■ Directions:
Output each record exactly as given. Leave out every picture.

■ Material to process:

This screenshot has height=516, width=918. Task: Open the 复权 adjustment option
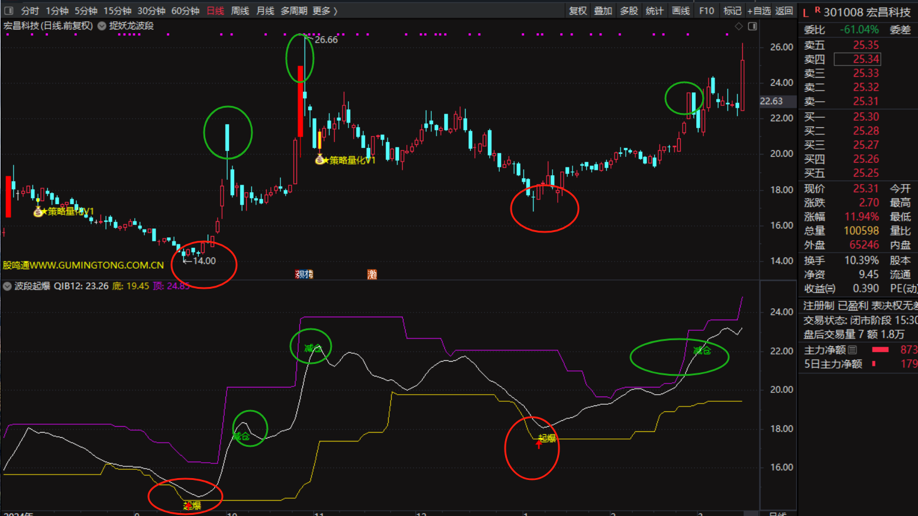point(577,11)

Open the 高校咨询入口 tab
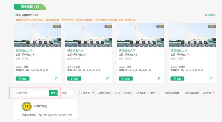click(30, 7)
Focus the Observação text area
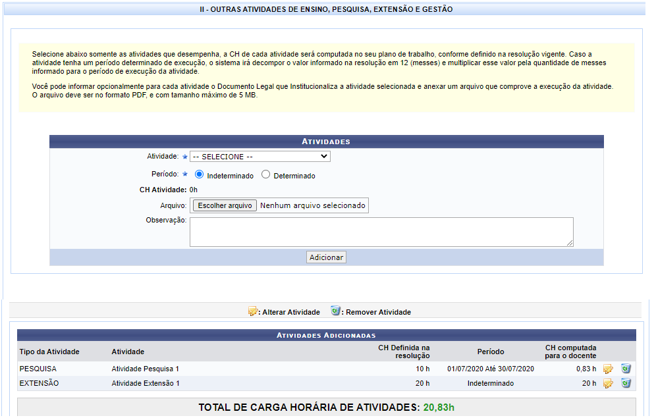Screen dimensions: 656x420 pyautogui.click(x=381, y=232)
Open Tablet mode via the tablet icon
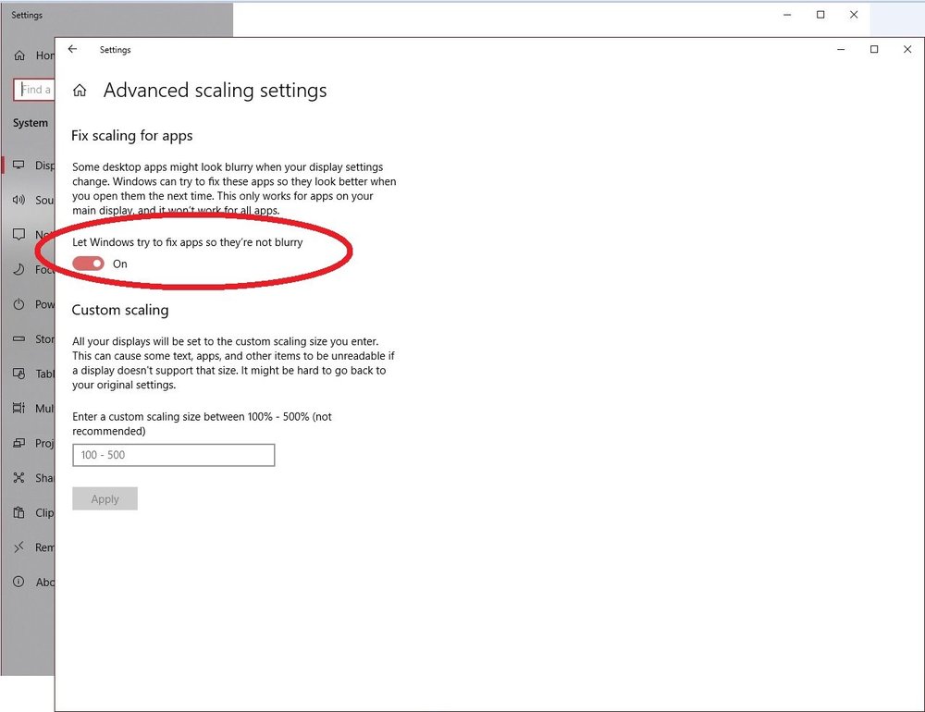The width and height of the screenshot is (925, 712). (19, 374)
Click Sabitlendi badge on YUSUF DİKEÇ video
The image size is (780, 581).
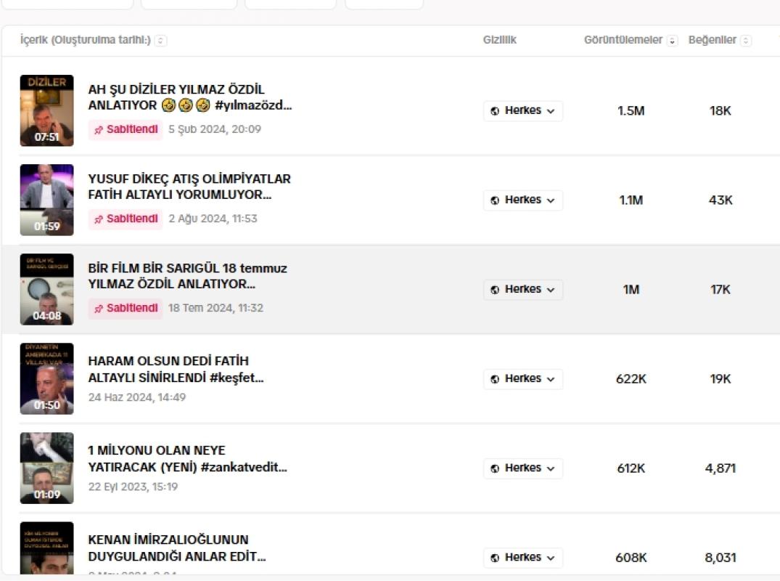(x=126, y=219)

■ Solution for this exercise:
This screenshot has height=516, width=918. Task: Open the 复权 adjustment option
point(577,11)

Open the 高校咨询入口 tab
click(30, 7)
Focus the Observação text area
Screen dimensions: 656x420 pyautogui.click(x=381, y=232)
Open Tablet mode via the tablet icon
The width and height of the screenshot is (925, 712). (19, 374)
Click Sabitlendi badge on YUSUF DİKEÇ video
The image size is (780, 581).
(x=126, y=219)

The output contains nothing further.